You may have gathered that I see myself as one who is cast adrift in a sea of ideas and concepts and experts and problems and opportunities. Cast adrift.

But before you feel sorry for me — or yourself if you share some of these same thoughts and feelings — please consider the great gift I (we) have been given.

Every moment of every day is like an exciting novel that I can lean into expectantly, anticipating the next turn in plot. I recently sat in a meeting where a friend talked about the unique possibilities of reading fiction, where a stream of events are strung together to form a plot line. We have no need to know everything that happens between those events. In truth, the great gift of fiction is seeing the pieces of the story that our imaginations provide.

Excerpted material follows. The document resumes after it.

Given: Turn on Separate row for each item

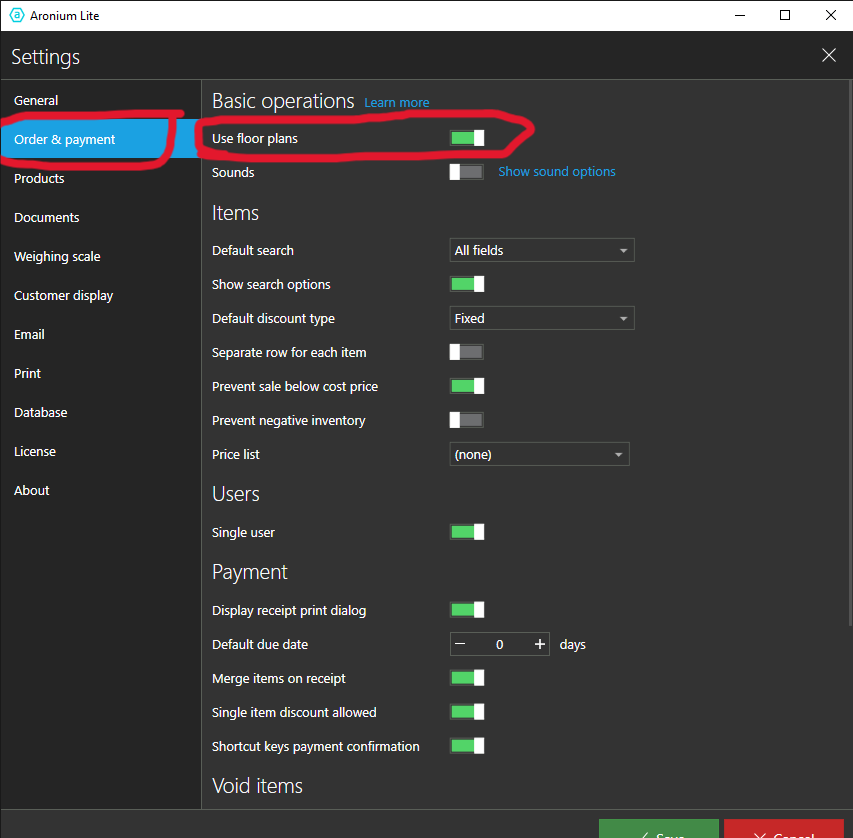Looking at the screenshot, I should click(467, 352).
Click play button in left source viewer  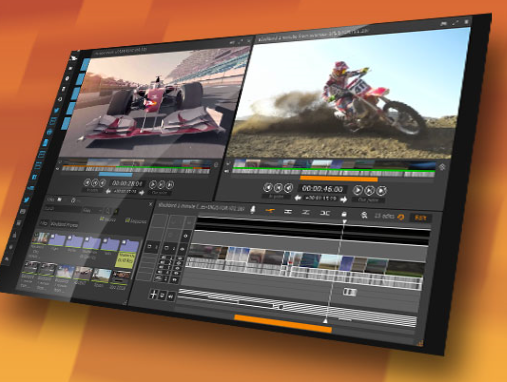[153, 184]
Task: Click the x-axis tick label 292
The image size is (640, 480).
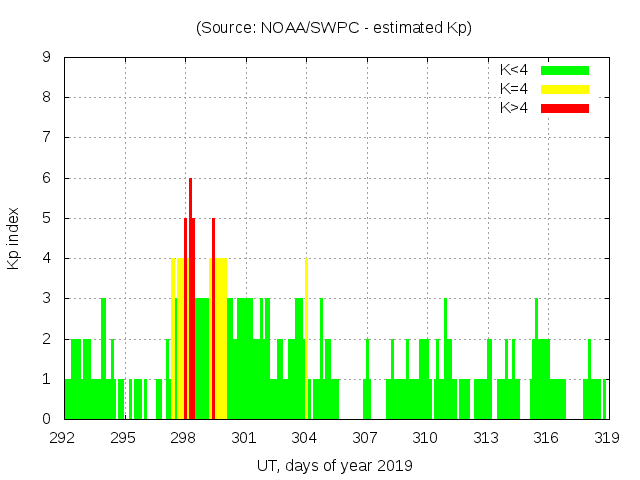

Our imaginations, our resources for creativity, reside in the gaps between what we know and what we desire to know. The tragedy in our existence comes when we demand to know everything and accept nothing less. For in that quest, we assert ourselves as the know-all-and-end-all — the ultimate authority.

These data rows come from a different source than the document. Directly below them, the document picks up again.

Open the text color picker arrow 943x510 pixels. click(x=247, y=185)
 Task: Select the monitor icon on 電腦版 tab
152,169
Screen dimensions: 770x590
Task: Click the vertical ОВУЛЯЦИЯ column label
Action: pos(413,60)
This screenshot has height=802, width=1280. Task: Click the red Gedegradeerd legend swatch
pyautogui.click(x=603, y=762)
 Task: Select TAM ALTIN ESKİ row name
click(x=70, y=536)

I have come to recognize the people in my life who I view as having true authority are those who live in a constant wash of humility. They share what they have learned and they constantly express their wonder at what they have yet to learn.

As I listen to people talk about a variety of subjects, including those on my list above, I am saddened by those who have ceased to live in that wonder. When we determine that we know all there is to know about anything and refuse to promote further exploration and curiosity, we begin to die.

I hope that I will never be the sum of all my experiences — that there will constantly be an unknown in my equations. I want to be blessed by the opportunity to gaze at the void, to wonder about the stretches of what it represents, and to experience the joy of discovery that God promises us.

And just because I can, I’m going to pick up a textbook in geometry.